I found a method for factoring a cubic
http://www.wikihow.com/Factor-a-Cubic-Polynomial
it is a 12 step process!

- UsukiDoll

oh no way... why do that when for the first two terms we can take out a x^2 and for the last two terms, take out the negative sign

- UsukiDoll

\[\large f(x) = x^3+2x^2-x-2 \]
on the first two terms \[\large x^3+2x^2 \] we noticed that there is a x^2 in common. we can see this easier by expanding. the exponent 3 means write x 3 times. similarly the exponent 2 means write x 2 times
\[\large xxx+2xx \]
we can yank out 2 x's
\[\large xx(x+2) \]
\[\large x^2( x+2) \]

- UsukiDoll

so for the second half we just factor out the negative
\[\large f(x) = x^3+2x^2-x-2 \]
\[\large -x-2 \]
\[\large -(x+2) \]

- anonymous

@UsukiDoll
It tells us to write in squares
(x-2)^2 is a square.
This is new in algebra
It like basic math telling us to write the solution of 5/8 +10/8 in mixed number form instead of reciprocal terms.

- UsukiDoll

\[\large f(x) = x^3+2x^2-x-2 \]
through factor by grouping we have
\[\large x^2(x+2)-(x+2)\]

- UsukiDoll

@Shalante can you stop interrupting me please?

- anonymous

part b is worth 3 points. guess he wont get all the credit.

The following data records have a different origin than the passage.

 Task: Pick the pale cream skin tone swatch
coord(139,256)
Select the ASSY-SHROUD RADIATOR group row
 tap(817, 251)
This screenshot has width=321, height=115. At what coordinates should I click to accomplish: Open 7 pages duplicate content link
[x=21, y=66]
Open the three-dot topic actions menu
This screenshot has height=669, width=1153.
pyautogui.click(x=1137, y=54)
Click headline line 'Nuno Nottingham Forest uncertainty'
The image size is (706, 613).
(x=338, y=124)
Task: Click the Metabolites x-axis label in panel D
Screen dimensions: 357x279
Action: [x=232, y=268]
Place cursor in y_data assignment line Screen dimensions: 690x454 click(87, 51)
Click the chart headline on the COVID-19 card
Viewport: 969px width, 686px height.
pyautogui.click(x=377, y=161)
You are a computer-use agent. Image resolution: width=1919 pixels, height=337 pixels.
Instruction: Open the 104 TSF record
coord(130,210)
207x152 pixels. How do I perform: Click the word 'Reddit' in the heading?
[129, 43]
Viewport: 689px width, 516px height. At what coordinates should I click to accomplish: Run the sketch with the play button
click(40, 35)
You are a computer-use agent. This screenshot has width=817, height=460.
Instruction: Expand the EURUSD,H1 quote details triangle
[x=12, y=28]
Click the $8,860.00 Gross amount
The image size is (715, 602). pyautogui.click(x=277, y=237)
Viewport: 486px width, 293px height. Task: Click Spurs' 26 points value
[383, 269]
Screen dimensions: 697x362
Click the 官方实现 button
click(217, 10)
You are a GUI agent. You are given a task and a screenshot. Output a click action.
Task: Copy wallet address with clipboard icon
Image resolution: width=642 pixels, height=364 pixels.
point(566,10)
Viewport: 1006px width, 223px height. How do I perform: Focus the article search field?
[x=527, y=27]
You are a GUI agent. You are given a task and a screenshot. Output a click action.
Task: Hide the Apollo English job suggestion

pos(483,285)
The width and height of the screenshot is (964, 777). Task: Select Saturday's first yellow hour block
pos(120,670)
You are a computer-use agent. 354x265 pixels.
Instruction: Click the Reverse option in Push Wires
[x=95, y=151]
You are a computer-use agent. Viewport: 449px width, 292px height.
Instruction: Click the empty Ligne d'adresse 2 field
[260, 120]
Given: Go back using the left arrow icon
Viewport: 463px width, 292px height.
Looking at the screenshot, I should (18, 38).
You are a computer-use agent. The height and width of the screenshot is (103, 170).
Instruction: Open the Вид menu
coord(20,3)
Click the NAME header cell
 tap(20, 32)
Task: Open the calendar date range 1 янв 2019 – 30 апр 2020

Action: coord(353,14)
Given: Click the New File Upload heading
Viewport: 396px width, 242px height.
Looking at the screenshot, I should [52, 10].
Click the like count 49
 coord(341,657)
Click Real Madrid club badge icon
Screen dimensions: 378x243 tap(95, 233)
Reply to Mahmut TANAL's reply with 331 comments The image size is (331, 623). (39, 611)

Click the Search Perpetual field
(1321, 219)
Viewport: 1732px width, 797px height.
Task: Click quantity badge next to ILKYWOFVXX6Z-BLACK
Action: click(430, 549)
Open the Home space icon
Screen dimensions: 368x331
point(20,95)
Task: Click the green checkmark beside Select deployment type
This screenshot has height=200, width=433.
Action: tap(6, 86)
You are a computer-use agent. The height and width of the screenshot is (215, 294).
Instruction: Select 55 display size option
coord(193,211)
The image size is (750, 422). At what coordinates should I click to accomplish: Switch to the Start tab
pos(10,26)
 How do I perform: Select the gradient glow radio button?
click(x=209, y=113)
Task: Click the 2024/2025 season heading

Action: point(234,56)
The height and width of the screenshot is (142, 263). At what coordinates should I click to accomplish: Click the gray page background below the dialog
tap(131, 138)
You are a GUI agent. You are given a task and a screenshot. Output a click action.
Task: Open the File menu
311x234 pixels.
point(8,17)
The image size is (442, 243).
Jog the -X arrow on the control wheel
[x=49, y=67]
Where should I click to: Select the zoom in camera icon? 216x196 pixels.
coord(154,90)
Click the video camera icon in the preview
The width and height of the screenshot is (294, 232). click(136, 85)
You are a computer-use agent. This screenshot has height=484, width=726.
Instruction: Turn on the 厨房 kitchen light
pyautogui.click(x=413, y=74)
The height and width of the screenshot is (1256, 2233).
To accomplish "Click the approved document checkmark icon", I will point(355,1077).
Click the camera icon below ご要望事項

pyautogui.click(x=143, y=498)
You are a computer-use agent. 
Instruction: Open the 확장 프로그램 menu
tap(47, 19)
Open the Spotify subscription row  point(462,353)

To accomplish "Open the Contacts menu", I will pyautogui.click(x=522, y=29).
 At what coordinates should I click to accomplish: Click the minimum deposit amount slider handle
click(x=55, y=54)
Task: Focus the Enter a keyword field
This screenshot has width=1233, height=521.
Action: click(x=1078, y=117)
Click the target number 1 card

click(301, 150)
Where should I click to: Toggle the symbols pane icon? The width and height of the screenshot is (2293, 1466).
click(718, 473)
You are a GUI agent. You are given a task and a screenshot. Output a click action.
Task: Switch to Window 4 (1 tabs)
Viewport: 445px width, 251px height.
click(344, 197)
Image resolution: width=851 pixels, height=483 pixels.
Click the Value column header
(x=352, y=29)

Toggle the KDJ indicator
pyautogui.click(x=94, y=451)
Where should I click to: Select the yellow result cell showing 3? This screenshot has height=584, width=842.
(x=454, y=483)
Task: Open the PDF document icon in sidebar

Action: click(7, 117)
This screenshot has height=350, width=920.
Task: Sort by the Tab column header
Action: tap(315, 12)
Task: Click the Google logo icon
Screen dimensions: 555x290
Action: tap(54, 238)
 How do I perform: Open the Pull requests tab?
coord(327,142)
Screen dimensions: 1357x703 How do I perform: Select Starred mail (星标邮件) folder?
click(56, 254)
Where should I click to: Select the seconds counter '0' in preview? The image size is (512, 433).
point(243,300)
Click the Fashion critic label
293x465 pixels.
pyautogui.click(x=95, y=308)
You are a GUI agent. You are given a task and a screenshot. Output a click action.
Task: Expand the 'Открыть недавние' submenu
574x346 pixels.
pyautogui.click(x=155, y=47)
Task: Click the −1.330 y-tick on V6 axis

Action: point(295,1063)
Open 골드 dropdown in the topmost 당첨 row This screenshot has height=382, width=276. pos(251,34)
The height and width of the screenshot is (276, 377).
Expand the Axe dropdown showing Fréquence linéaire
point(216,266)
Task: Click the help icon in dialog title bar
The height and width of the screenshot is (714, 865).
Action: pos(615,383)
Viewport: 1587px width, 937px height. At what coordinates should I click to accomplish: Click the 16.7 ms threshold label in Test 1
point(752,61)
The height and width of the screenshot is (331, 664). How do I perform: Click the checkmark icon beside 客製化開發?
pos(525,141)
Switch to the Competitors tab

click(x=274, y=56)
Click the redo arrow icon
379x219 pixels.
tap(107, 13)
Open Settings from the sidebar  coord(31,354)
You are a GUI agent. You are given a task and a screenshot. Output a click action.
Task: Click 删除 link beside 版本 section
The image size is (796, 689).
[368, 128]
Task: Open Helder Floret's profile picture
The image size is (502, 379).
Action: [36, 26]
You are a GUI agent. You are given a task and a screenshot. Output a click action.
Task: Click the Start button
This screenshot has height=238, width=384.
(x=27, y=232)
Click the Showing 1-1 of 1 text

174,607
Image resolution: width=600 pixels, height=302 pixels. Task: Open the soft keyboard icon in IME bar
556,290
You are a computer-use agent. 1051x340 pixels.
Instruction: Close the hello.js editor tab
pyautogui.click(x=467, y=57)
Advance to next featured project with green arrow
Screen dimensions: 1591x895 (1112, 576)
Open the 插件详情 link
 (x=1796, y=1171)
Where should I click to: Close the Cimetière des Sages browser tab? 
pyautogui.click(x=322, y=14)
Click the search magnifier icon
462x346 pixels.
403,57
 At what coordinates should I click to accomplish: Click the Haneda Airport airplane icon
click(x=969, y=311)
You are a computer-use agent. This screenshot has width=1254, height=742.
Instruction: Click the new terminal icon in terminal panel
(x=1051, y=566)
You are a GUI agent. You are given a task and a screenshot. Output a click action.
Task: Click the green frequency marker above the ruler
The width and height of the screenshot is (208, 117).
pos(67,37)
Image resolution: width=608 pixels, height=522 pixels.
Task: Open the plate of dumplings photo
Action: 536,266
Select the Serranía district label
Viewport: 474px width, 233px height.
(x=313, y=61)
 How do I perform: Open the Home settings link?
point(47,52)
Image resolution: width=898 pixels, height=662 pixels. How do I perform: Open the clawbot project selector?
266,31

I would have replied earlier, but my laptop went ham

- UsukiDoll

anyway, we're still not done with the factor by grouping. We have one common term to yank out
\[\large f(x) = x^2(x+2)-(x+2)\]
so we notice that there is a (x+2) in common
uh oh. I forgot about one thing.
there is usually a 1 written in front of the -(x+2)
\[\large f(x) = x^2(x+2)-1(x+2)\]
so now yanking out the (x+2)
\[\large f(x) = (x+2)(x^2-1) \]

- UsukiDoll

we can factor the \[\large x^2-1\] using difference of squares
\[(a^2-b^2) = (a+b)(a-b)\]
letting a = x and b =1
\[(x^2-1^2) = (x+1)(x-1)\]

- UsukiDoll

\[\large f(x) = (x+2)(x+1)(x-1) \]
that's the final factored form

- anonymous

thank you so much for explaining this to me.

- UsukiDoll

so now we have to find our 0's... we just have to solve for x in 3 cases
x+2 = 0, x+1=0, x-1 =0

- anonymous

now what about the steps you would follow to graph f(x)? and Describe the end behavior of the graph of f(x)

- UsukiDoll

did you solve for x first in the previous part?
there should be 3

- anonymous

2,1,1????

- UsukiDoll

close....
solve for x
x+1= 0
subtract 1 on both sides

- anonymous

some how im getting 2,1 and then -1 but im over thinking this and getting more confused

- UsukiDoll

it's correct now
x =2,1,-1

- wolf1728

-2 -1 and1

- UsukiDoll

oh wait I missed. ugh yeah wolf is right -2 -1 1

- UsukiDoll

I overlooked by accident.

- wolf1728

you did the factoring though

- anonymous

made the same mistake.

- UsukiDoll

It was an accident... geez.

- wolf1728

but you factored it correctly Usuki :-)

- anonymous

its late, im sure we all make mistakes.. its okay.. your doing a good job!

- wolf1728

well I'm gonna get going

- UsukiDoll

I'm out too. the nitpicking towards me is too much.

- anonymous

nobody is nitpicking, your helping me out alot

- UsukiDoll

tell that to @Shalante then. I'm through with this.